» **Source data**:
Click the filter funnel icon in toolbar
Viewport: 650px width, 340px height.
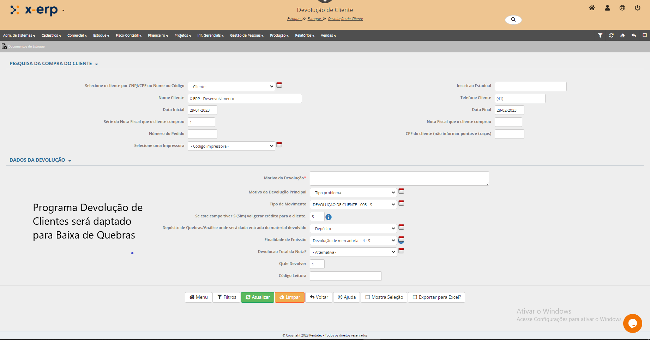click(x=600, y=35)
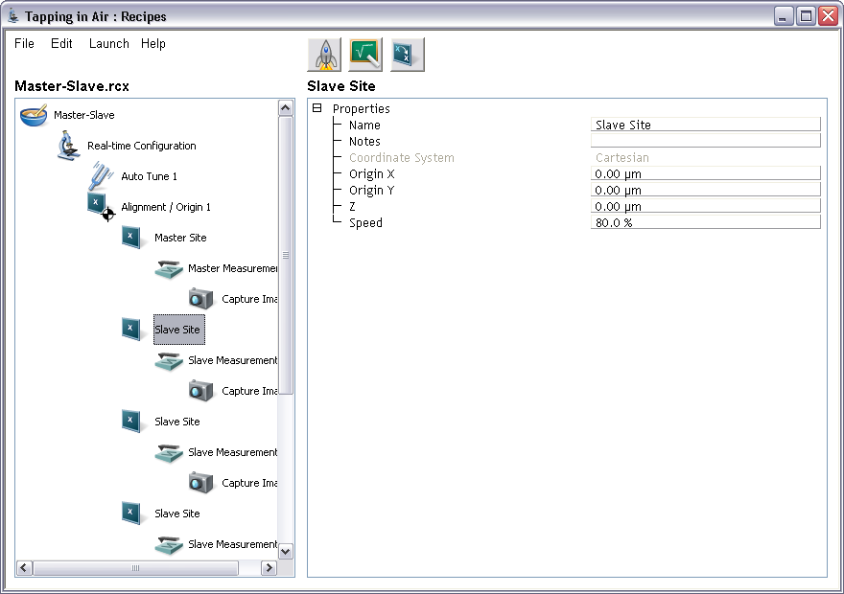Select the Master Site tree item

click(180, 238)
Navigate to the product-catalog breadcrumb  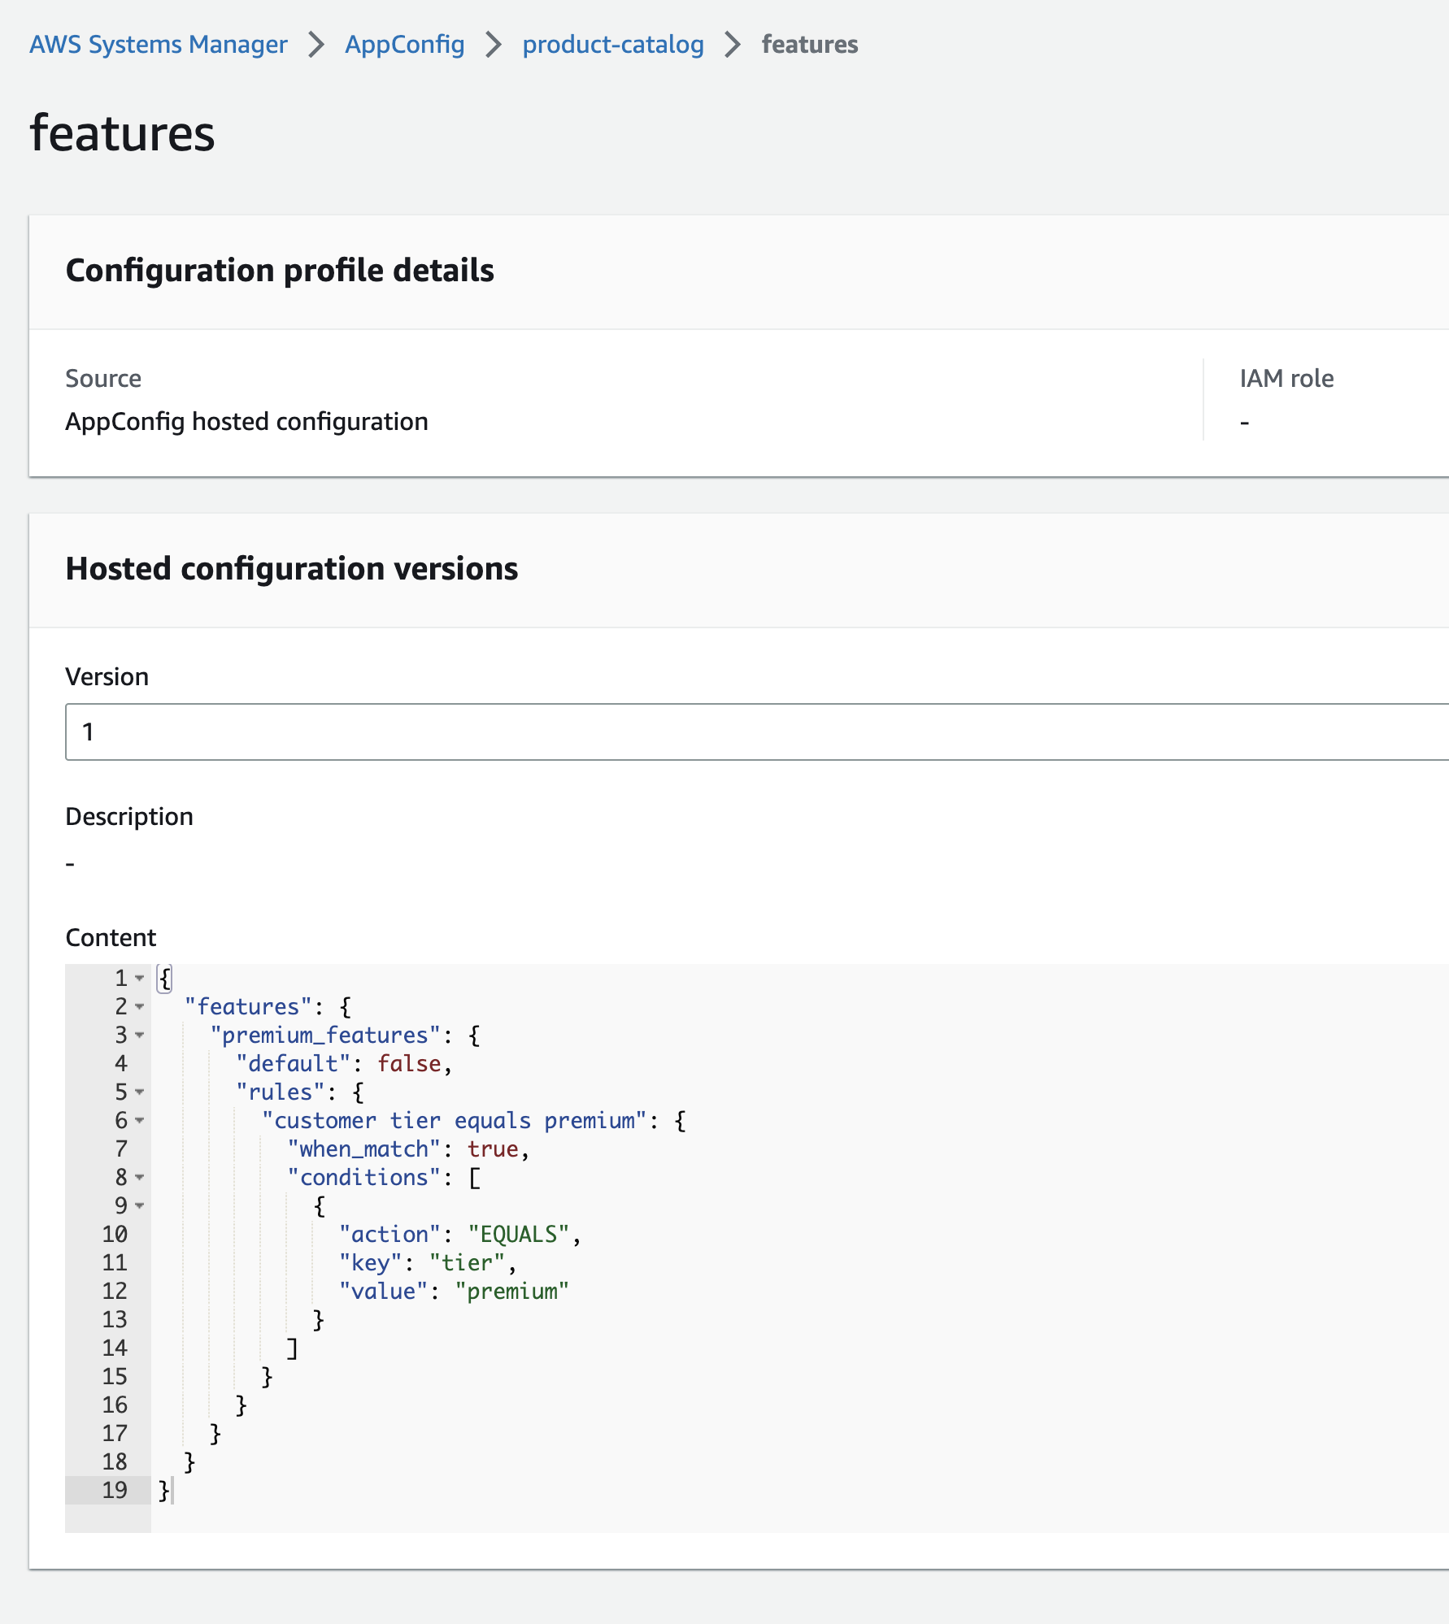point(612,44)
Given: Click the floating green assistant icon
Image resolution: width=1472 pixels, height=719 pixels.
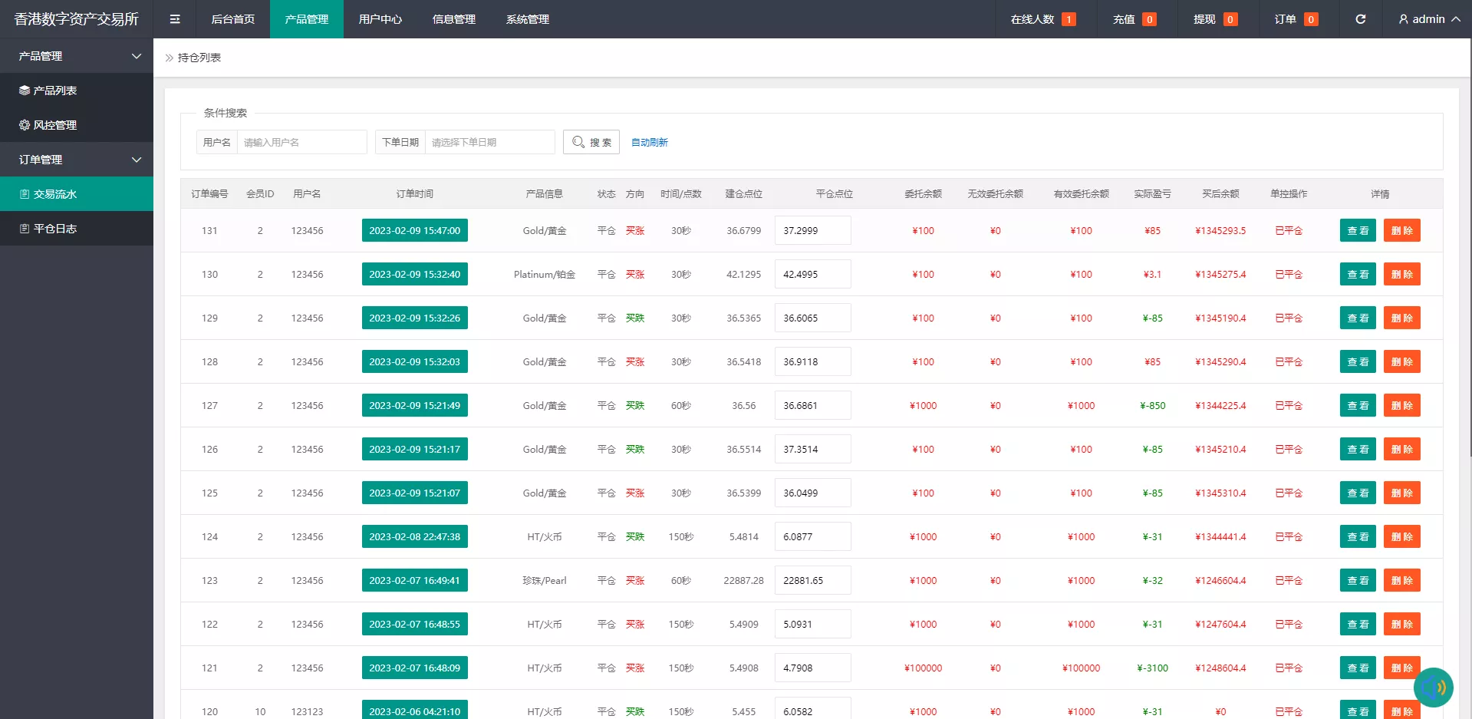Looking at the screenshot, I should tap(1432, 687).

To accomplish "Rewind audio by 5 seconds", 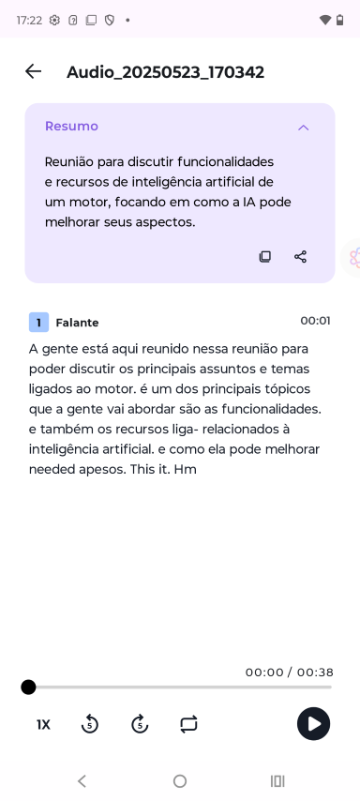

» **Description of the task**: Write out exactly the lines beginning with the line that holds "Given: Click the" and ending with the final line of the data, both ends included, without the pictures.

» **Result of the task**:
Given: Click the floating green assistant icon
Image resolution: width=1472 pixels, height=719 pixels.
Looking at the screenshot, I should tap(1432, 687).

To accomplish "Rewind audio by 5 seconds", 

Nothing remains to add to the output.